As others have mentioned, it needs a boolean return type. Here's an example which works:
#include "stdafx.h"
#include <vector>
#include <algorithm>
using namespace std;
class MyClass
{
public:
static bool CompareIt(const void *a1, const void *a2)
{
return a1 < a2;
}
};
int _tmain(int argc, _TCHAR* argv[])
{
// Create a vector that contains elements of type MyData
vector<void*> myvector;
// Add data to the vector
myvector.push_back((void*)0x00000005);
myvector.push_back((void*)0x00000001);
// Sort the vector
std::sort(myvector.begin(), myvector.end(), MyClass::CompareIt);
// Display some results
for( int i = 0; i < myvector.size(); i++ )
{
printf("%d = 0x%08X\n", i, myvector[i] );
}
return 0;
}
[Edit] Updated the code above to make it a little simpler. I'm not suggesting it's nice code, but without know more about the OPs real implementation, it's difficult to give a better example!
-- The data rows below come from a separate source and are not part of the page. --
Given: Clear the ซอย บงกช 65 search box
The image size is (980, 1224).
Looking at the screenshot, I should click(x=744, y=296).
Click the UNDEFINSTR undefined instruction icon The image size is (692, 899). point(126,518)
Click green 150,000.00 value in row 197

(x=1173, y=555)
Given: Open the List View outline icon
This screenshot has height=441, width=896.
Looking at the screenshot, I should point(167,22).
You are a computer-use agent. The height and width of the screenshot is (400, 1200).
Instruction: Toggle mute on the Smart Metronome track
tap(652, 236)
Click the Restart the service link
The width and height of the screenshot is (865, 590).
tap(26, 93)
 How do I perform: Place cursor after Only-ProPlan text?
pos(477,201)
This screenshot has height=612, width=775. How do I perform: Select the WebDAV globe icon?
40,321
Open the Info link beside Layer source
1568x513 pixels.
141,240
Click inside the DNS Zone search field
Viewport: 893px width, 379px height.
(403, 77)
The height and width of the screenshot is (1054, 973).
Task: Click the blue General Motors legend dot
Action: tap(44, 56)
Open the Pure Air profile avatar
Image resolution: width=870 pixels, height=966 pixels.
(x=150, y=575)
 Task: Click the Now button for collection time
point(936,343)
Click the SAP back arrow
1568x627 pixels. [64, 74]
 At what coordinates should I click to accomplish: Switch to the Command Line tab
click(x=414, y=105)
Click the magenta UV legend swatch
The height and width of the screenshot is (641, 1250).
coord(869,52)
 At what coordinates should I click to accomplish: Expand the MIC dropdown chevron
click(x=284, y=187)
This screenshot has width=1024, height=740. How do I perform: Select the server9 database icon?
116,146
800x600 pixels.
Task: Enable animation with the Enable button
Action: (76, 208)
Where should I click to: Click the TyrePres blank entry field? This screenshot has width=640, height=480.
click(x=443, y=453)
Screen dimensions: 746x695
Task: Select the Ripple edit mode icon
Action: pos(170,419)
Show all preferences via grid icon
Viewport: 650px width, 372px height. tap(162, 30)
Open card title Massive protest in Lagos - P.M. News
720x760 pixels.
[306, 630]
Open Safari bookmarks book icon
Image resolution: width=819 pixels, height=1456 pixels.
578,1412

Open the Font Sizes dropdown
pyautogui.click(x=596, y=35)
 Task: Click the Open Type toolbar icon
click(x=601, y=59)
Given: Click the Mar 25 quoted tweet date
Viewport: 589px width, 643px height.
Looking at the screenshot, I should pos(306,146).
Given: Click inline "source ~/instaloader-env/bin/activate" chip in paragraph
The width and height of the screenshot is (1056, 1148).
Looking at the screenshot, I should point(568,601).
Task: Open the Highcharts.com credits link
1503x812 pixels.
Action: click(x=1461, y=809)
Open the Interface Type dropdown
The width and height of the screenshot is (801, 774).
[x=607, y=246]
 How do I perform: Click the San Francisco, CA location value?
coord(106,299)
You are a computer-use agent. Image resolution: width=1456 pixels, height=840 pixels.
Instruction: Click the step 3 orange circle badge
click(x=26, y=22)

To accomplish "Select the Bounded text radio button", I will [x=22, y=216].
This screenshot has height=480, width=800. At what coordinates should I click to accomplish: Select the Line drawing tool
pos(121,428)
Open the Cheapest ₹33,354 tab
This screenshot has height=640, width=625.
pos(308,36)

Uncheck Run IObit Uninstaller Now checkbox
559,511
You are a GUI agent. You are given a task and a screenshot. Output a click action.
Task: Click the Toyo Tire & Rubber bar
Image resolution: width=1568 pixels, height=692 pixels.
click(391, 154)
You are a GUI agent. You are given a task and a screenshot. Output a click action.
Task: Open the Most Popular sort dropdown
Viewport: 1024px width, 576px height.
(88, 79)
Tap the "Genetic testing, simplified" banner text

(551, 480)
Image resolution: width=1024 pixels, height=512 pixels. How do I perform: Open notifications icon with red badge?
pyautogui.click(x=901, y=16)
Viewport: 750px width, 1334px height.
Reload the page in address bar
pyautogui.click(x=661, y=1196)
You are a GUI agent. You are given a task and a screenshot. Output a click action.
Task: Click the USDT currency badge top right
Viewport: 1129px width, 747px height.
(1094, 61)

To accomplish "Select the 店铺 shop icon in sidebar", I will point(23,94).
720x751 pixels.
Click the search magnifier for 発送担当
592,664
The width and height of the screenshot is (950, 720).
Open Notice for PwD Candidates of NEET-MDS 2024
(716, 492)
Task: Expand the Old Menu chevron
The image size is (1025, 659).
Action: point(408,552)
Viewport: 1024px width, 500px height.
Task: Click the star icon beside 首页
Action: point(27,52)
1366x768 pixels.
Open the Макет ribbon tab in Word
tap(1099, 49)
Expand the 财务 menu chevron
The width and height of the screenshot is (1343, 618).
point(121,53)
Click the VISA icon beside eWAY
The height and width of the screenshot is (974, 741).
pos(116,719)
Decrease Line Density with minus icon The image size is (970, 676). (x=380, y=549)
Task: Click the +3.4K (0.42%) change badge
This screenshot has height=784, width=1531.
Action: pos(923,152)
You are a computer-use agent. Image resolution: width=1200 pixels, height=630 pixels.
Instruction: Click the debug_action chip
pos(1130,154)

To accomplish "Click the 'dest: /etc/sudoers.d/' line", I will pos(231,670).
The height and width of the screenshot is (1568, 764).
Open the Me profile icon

First, the return type should be bool. Actually the requirement is only that the return type be assignable to bool, which int is. But the fact that you're returning int suggests that you might have written a three-way comparator instead of the strict weak ordering required by std::sort.
Your CompareIt function takes two void* pointers as parameters. Is distanceList.at(q) a vector<void*> (or vector of something convertible to void*)? If not, then the comparator inputs aren't right either. Using void* with algorithms also suggests that you're doing something wrong, because much of the point of generic programming is that you don't need opaque pointers that later get cast back to their original type.